Reference: FIBRINOGEN SUPPLEMENTATION FOR TRAUMA PATIENTS: SHOULD YOU CHOOSE FIBRINOGEN CONCENTRATE OVER CRYOPRECIPITATE? EAST 25th ASA, oral abstract #3.

Best Of EAST #2: Pay Attention To Platelet Ratios In Your MTP!

More MTP stuff! Every trauma center has a massive transfusion protocol, and current literature encourages them to try to achieve an “optimal” transfusion ratio. The literature has converged on a red cell to plasma ratio of somewhere between 1:1 and 2:1. Less has been written about platelet ratios, and trauma centers often don’t pay as much attention to this ratio when reviewing MTPs.

But is it important? The trauma group at the Massachusetts General Hospital examined the impact of platelet ratios on mortality in patients undergoing MTP. This was another TQIP data analysis, performed over a nine year period.

The authors defined massive transfusion as ten or more units of PRBC in the first 24 hours, or any number of units of red cells, plasma, or platelets given within the first four hours. They also defined “balanced” as a ratio of RBC to FFP and RBC to platelets <2. Multivariate regression analysis was performed to gauge the impact of ratios and achievement of a balanced resuscitation on 24-hour mortality.

Here are the factoids:

  • A total of 7,520 patients in the dataset underwent MTP
  • Nearly 83% achieved RBC to FFP balance, but only 6% had RBC to platelet balance (!)
  • Patients with both balanced FFP and platelets had the lowest mortality at 24 hours
  • Mortality increased by 2x with unbalanced plasma, a little more than 2x with unbalanced platelets, and 3x if both were out of balance (see figure)

The authors concluded that the platelet component of the MTP was frequently out of balance, and that it is associated with mortality to a greater degree than with unbalanced plasma.

Bottom line: This paper confirms my observations that trauma centers pay a lot more attention to the red cell to plasma ratio and don’t get as excited when the platelets are out of line. Part of this is probably due to confusion over how to count platelet packs. Typically they are delivered in packs called “pheresis” or “apheresis.” Each is the equivalent of about 6 units of platelets (check with your blood bank for more exact numbers). This means that a ratio of 6 RBC to 5 plasma to 1 platelets would be considered balanced. But a ratio of 28:28:2 would not.

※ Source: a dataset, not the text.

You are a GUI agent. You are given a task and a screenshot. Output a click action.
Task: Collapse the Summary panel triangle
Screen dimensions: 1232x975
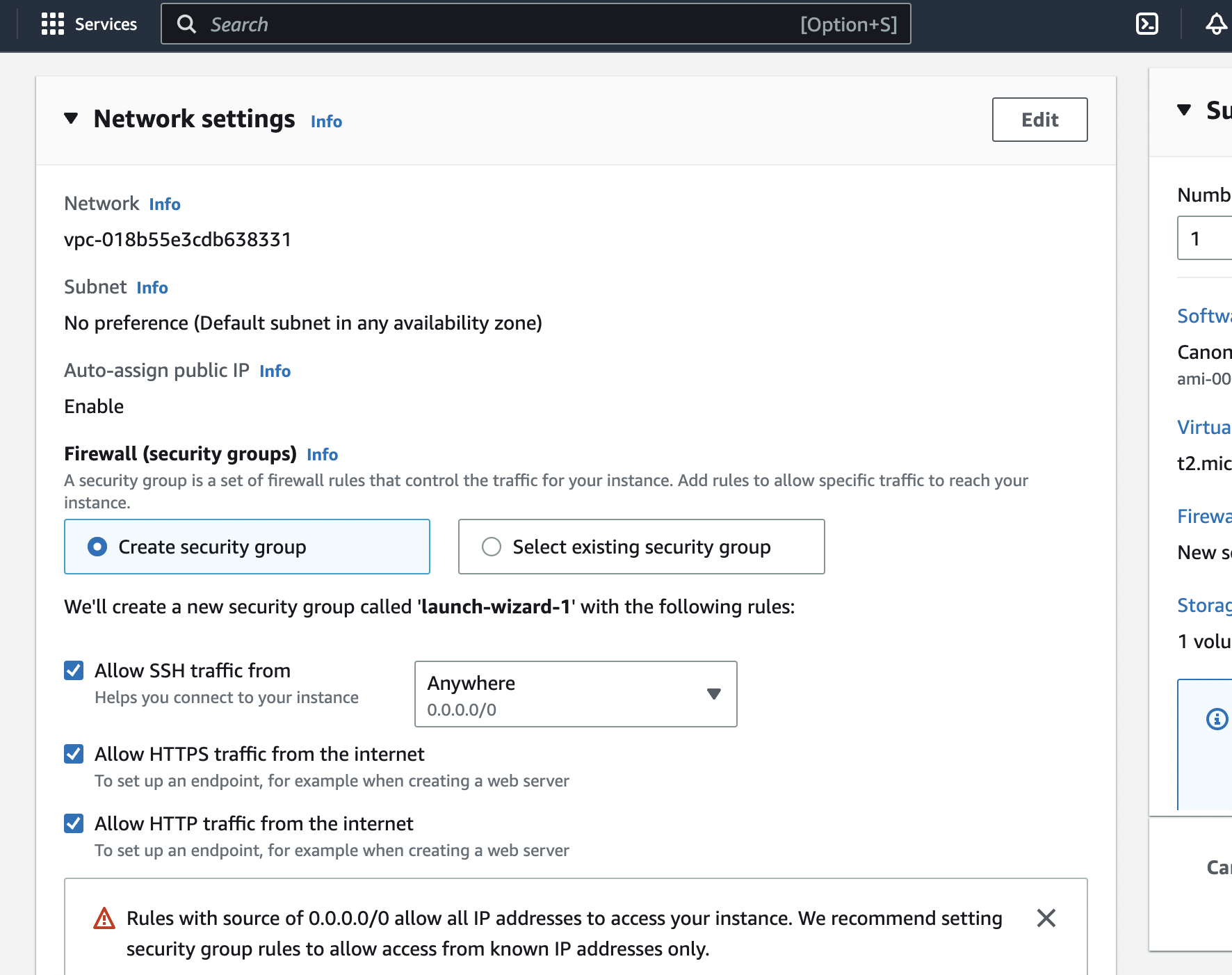[1184, 110]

According to this abstract, the use of sufficient platelets is important. This makes sense. However, the exact mechanism cannot be determined from this type of study. It could be a direct effect of not having enough platelets to form good clot. Or it could be something completely outside the clotting mechanism, just an association with something in the care processes that occurs as these patients undergo resuscitation. 

The why doesn’t matter so much, though. This abstract presents compelling data that suggests that we really need to pay attention to the platelet ratios given during the MTP. They should be analyzed just as closely as plasma ratios during PI review, and changes to the MTP process implemented to normalize this important ratio.

Here are my questions for the authors and presenter:

  • There is a statement in the methods section that is not clear. “only patients with steady RBC/PLT and RBC/FFP ratios between 4-and 24-hr were analyzed.” What is your definition of “steady?”
  • Did you see any mortality patterns in the data you analyzed that might suggest why lower platelet volumes were more deadly?

This was a nicely done abstract, and I look forward to the live presentation and the finished manuscript!

Reference: DON’T FORGET THE PLATELETS: BALANCED TRANSFUSION AND THE INDEPENDENT IMPACT OF RBC/PLT RATIO ON MORTALITY IN MASSIVELY TRANSFUSED TRAUMA PATIENTS. EAST 25th ASA, Oral abstract #1.